Tuesday, March 6, 2012

The Economics of Arabian Nights: Forward

At first glance, the Forward to The Arabian Nights might seem irrelevant to our task at hand: To find and analyze the behavior of the characters from an economic perspective. However, this short introduction does provide some food for thought.

An author* generally operates in a monopolistic competitive market. The competitive part holds because, like in the perfectly competitive market, there are no or few barriers to entry. For example, in the United States, you don’t need a license or degree to legally conduct business as an author, unlike a taxicab driver or a physician. Anyone who gets an idea can write.

When there’s a lot of competition, each author has little market power or control over price. If one author’s book is significantly more expensive than a similar one by another author, then the first author will likely lose sales. However, there’s a way to prevent this from happening: creating an aura of having a monopoly.

“Branding,” or creating a unique product in the minds of consumers, will allow an author to exercise greater control over the price. His book might be more expensive, but his reputation as being an award-winning author or a celebrity endorsement will make it stand out from the rest. Like Pepsi and Coke, it doesn’t matter if his book really is better than a competitor’s, the author just hopes the public will think so.

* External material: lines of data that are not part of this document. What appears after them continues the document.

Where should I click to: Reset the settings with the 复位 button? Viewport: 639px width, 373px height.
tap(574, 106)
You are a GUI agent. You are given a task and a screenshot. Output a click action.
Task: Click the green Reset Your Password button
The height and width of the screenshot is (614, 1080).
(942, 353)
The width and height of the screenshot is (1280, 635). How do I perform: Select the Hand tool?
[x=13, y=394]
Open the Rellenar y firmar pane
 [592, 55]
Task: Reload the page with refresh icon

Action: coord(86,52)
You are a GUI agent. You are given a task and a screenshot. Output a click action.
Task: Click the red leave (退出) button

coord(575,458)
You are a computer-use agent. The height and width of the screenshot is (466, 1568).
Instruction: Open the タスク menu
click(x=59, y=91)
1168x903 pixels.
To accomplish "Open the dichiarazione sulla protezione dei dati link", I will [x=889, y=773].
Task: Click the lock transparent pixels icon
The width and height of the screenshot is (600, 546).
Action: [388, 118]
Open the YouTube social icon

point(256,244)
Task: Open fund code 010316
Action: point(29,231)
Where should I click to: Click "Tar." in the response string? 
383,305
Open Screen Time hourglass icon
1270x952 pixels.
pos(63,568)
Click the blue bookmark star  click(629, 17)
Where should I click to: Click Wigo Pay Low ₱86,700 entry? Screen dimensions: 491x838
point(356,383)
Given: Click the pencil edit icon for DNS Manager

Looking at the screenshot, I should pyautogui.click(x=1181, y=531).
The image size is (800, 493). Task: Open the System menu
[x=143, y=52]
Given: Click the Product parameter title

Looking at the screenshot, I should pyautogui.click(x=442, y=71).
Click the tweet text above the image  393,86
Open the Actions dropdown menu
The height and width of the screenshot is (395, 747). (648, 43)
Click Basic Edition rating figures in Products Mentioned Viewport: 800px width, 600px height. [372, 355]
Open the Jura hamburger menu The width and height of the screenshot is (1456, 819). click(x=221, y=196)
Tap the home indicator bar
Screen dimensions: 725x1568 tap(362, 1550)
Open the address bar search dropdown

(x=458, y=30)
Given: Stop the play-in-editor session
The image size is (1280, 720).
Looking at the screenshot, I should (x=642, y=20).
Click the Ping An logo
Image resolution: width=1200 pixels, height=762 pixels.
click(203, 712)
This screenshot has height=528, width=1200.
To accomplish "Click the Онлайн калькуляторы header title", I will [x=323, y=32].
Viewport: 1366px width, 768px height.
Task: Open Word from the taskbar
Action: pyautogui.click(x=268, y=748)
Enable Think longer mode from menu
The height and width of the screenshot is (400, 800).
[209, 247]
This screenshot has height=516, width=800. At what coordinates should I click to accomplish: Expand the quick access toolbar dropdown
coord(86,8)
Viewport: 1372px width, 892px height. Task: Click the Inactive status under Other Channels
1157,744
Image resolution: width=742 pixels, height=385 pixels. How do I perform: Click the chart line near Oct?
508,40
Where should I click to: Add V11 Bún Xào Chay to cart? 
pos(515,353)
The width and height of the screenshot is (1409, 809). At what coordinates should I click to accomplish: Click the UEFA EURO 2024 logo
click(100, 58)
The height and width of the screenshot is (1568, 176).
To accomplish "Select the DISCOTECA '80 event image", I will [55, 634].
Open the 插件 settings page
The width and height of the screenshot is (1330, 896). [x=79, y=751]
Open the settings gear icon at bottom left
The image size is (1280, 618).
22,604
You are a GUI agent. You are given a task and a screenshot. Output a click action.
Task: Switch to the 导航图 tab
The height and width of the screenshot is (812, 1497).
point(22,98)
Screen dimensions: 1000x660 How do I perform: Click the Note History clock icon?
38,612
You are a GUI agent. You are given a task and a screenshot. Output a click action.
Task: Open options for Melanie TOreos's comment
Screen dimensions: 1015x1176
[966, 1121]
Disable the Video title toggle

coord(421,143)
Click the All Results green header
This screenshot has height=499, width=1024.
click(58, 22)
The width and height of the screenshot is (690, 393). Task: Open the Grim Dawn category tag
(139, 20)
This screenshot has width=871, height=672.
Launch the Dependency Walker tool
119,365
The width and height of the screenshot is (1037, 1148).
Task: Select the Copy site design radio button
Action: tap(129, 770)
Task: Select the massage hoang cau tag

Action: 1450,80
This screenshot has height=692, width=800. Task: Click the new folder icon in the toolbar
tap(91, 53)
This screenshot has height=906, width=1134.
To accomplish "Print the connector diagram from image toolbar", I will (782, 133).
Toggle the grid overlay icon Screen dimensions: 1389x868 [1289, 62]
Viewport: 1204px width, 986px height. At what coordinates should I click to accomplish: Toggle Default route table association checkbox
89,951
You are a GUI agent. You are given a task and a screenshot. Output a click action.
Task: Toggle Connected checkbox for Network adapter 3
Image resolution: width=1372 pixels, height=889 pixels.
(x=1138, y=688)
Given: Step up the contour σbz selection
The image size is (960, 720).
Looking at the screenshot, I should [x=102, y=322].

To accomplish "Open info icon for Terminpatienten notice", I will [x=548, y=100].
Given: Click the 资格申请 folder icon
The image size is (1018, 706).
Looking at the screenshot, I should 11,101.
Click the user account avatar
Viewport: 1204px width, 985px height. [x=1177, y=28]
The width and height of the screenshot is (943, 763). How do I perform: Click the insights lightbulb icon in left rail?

So it should come as no surprise that the Forward to our text flatters the reader (“honorable gentlemen and noble readers” and “people of distinction”) and praises the author’s work (“this agreeable and entertaining book” and “splendid biographies”). The author is conducting a medieval ad campaign, hoping that it will set his work apart from the other books available.

Part of his success lies in his ability to create incentives for the public to read his book. He does this by appealing to both the practical and the pleasure-loving. He promises education and learning (“highly edifying histories and excellent lessons,” “opportunity to learn,” and “teaching [the reader] to detect deception and to protect himself from it”). Parents, seeing the opportunity to increase their children’s human capital (skills and education), would likely race to obtain the latest edition.

For those who don’t like spending their leisure time learning, however, the author promises quality entertainment (it will “delight and divert”). Real live people enjoy stories just as much as the fictitious characters, human and non-human, who narrate and listen in the book. And producing a good story has made the author’s work a continuing success.

Conclusion: To increase consumer loyalty and exercise some control over price, a producer must convince buyers of his product’s unique ability to satisfy their needs and wants.

*Since The Arabian Nights is a compilation of stories with different cultural origins that were woven together into the familiar tale we have today, “compiler” or “editor” (or the plural forms) might be more appropriate. For simplicity though, “author” will be used here.

Note: “The Economics of Arabian Nights: Forward” was originally posted as “Forward” on Monday, September 6, 2010 on The Economics of Arabian Nights, my economics blog that has now been discontinued, along with The Economics of Canterbury Tales. Both series will be continued here.